= Anavamadarshin =

13th-century Buddhist monk

Anavama-darshin (IAST: Anavamadarśin) (Note: Also known as Anavamadarśin Saṅgha-rāja, Anavamadarshi Mahathera, and Anomadassi Mahāsāmi), also known by his Pali name Anomadassi (fl. 1241 CE), was a Buddhist monk and author from Dambadeniya in present-day Sri Lanka. He is best known as the author of the Sanskrit astrological treatise Daivajna-Kamadhenu.

== Biography ==

Anavama-darshin was a Buddhist monk associated with the Hattha-vanagalla (Hasta-vanagalya) Mahavihara, a monastery located in present-day Western Province. As the leader (mahāsāmi) of this monastery, he had close contact with and received favours from king Parakramabahu II of Dambadeniya. According to Chulavamsa, the king, through his minister Devapiti-raja, commissioned the construction of a three-storey pāsāda (mansion) at the monastery, "at great cost". The king also arranged repairs to its shrines and the erection of a cetiya there.

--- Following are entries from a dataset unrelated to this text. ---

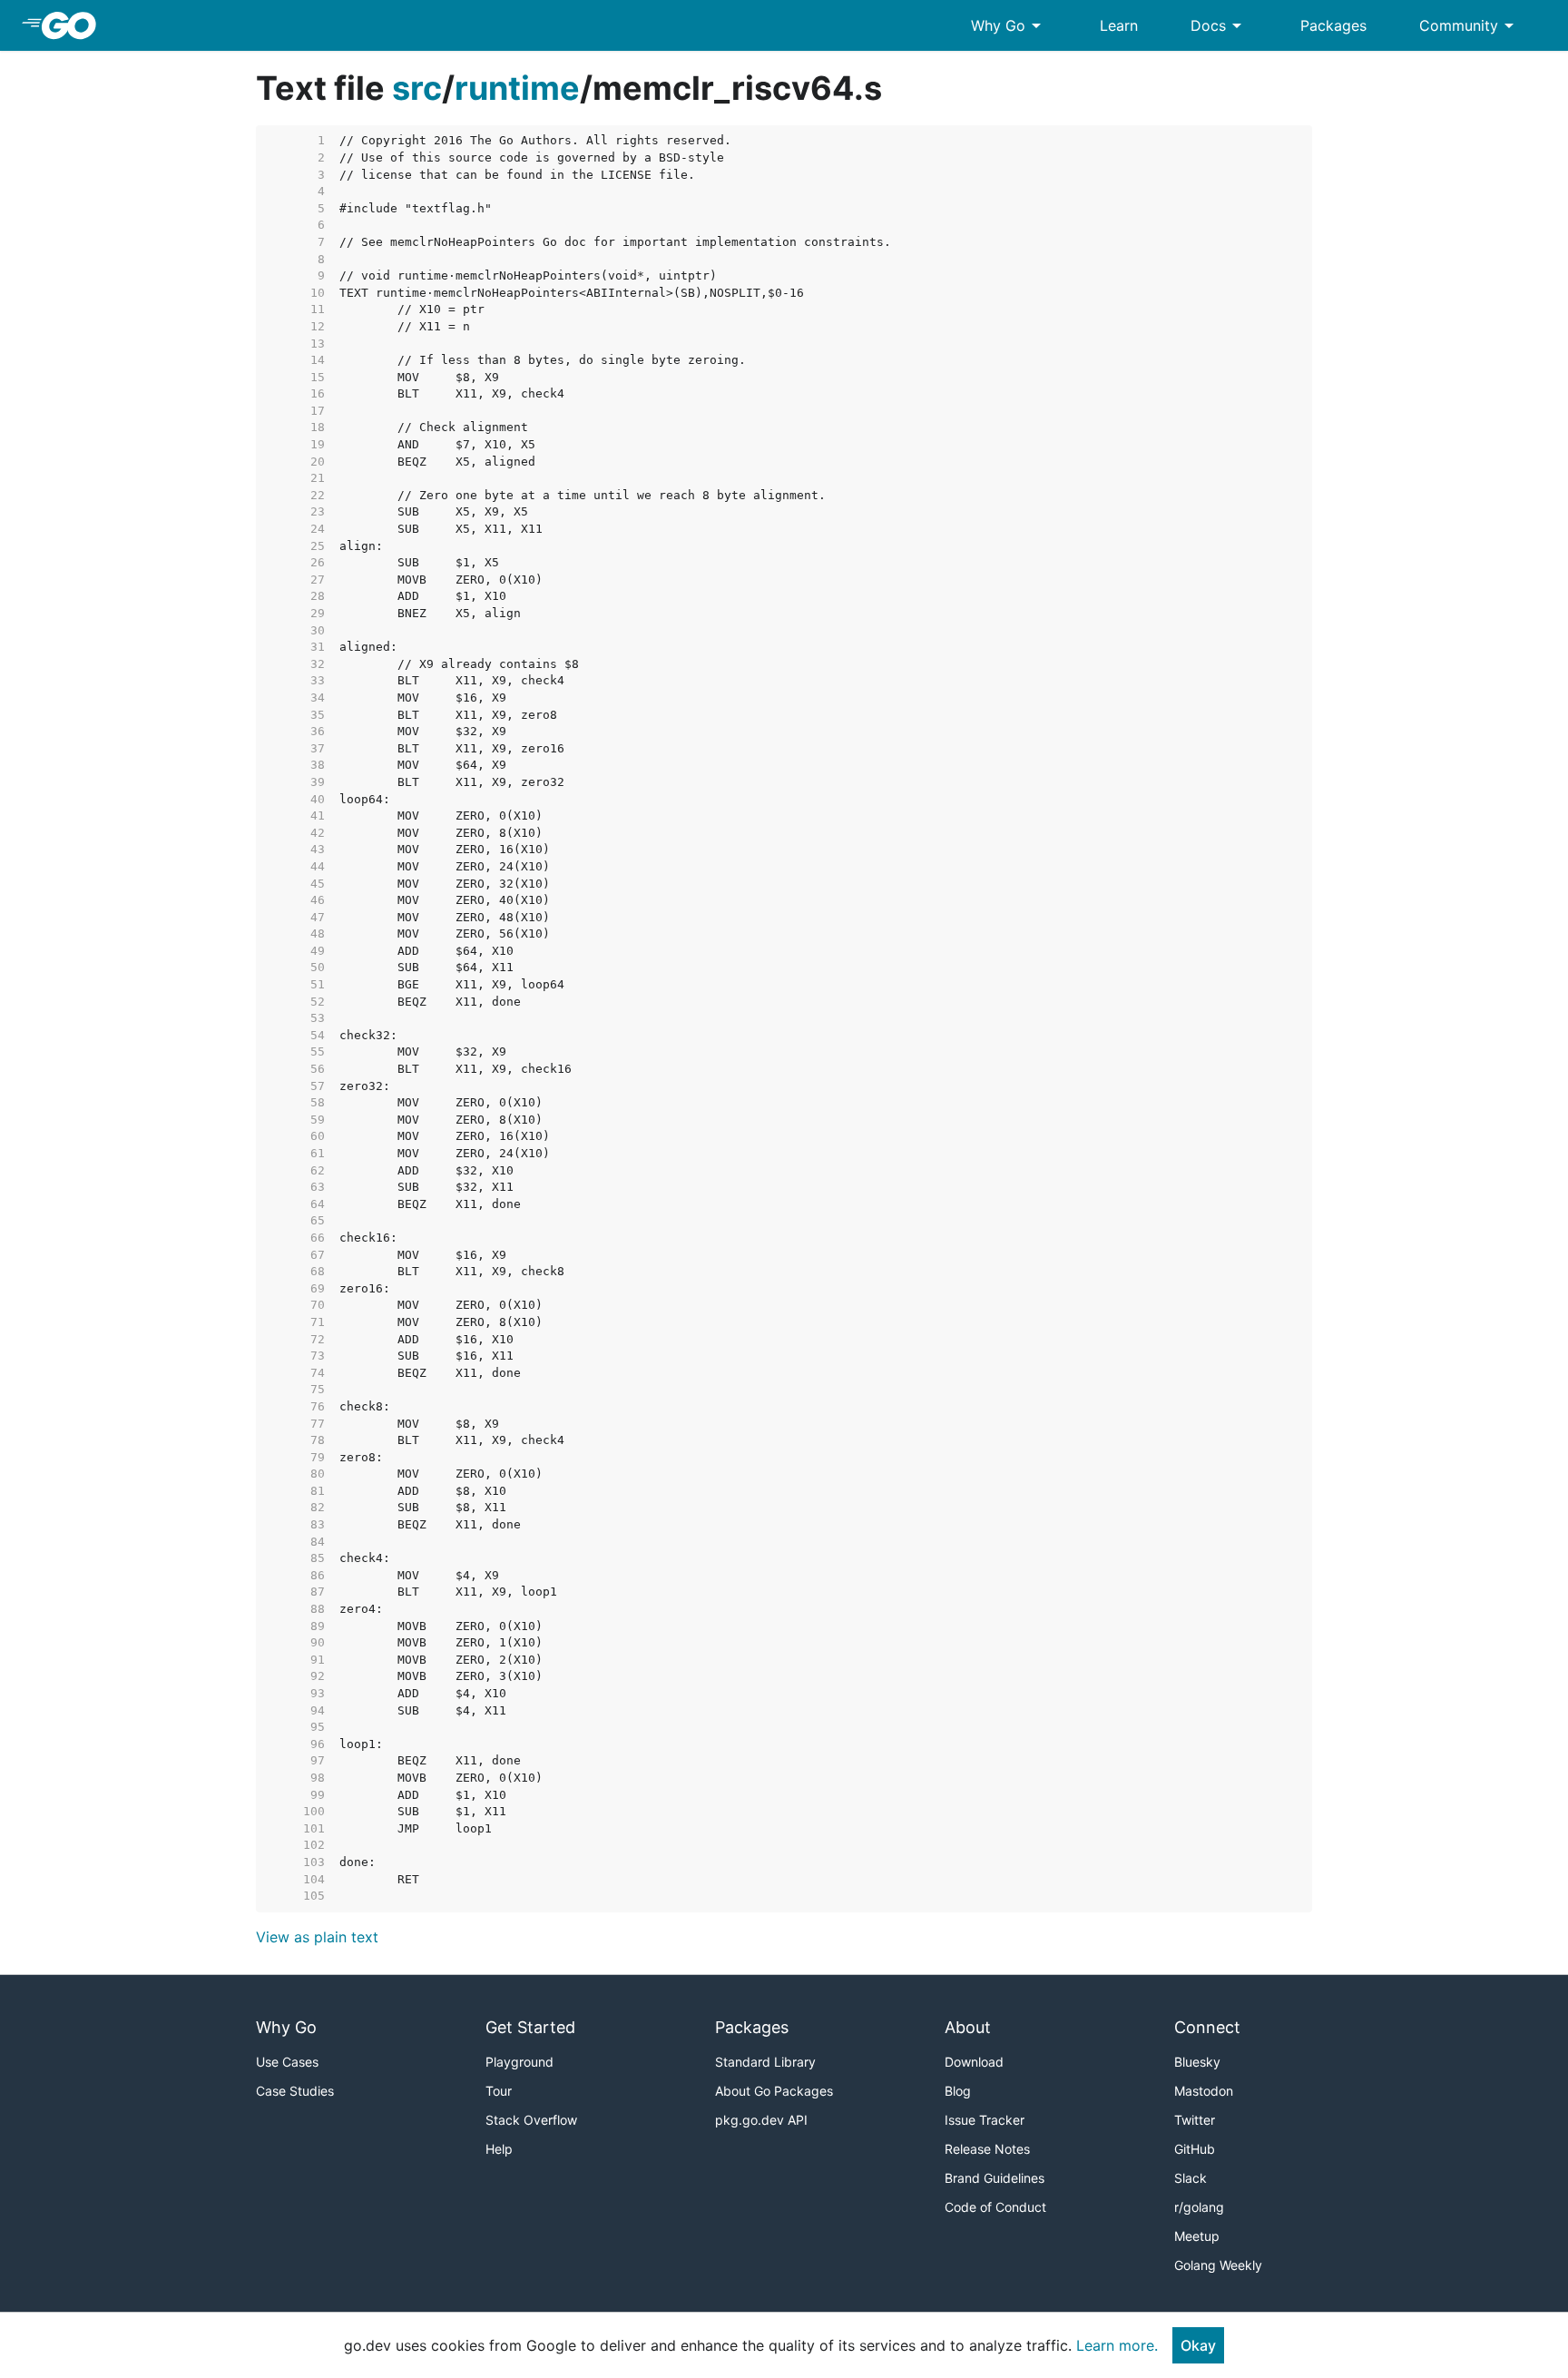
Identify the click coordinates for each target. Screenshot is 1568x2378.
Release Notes (987, 2149)
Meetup (1197, 2236)
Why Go (1009, 25)
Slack (1190, 2178)
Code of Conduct (995, 2207)
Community (1469, 25)
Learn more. (1117, 2345)
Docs (1219, 25)
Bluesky (1197, 2061)
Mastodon (1203, 2090)
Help (499, 2149)
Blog (958, 2090)
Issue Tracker (984, 2119)
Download (974, 2061)
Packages (1333, 25)
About (968, 2027)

One of Anavama-darshin's pupils, whose name is not known, wrote the Pali-language Hattha-vanagalla-vihāra-vaṃsa, a history of the monastery at his request.

== Works ==

In 1241, Anavama-darshin composed Daivajñā-Kāmadhenu, sourcing information from other authors such as Varahamihira and Bhoja-raja. This book is the most important Sanskrit-language astrological text from present-day Sri Lanka. It deals with omens, jataka, muhurta, and prashna.

Some scholars, such as Charles Godakumbura, also attribute the authorship of the Sinhalese grammar Sidat-sangara to Anavama-darshin. Paropakāra, another work attributed him is now lost.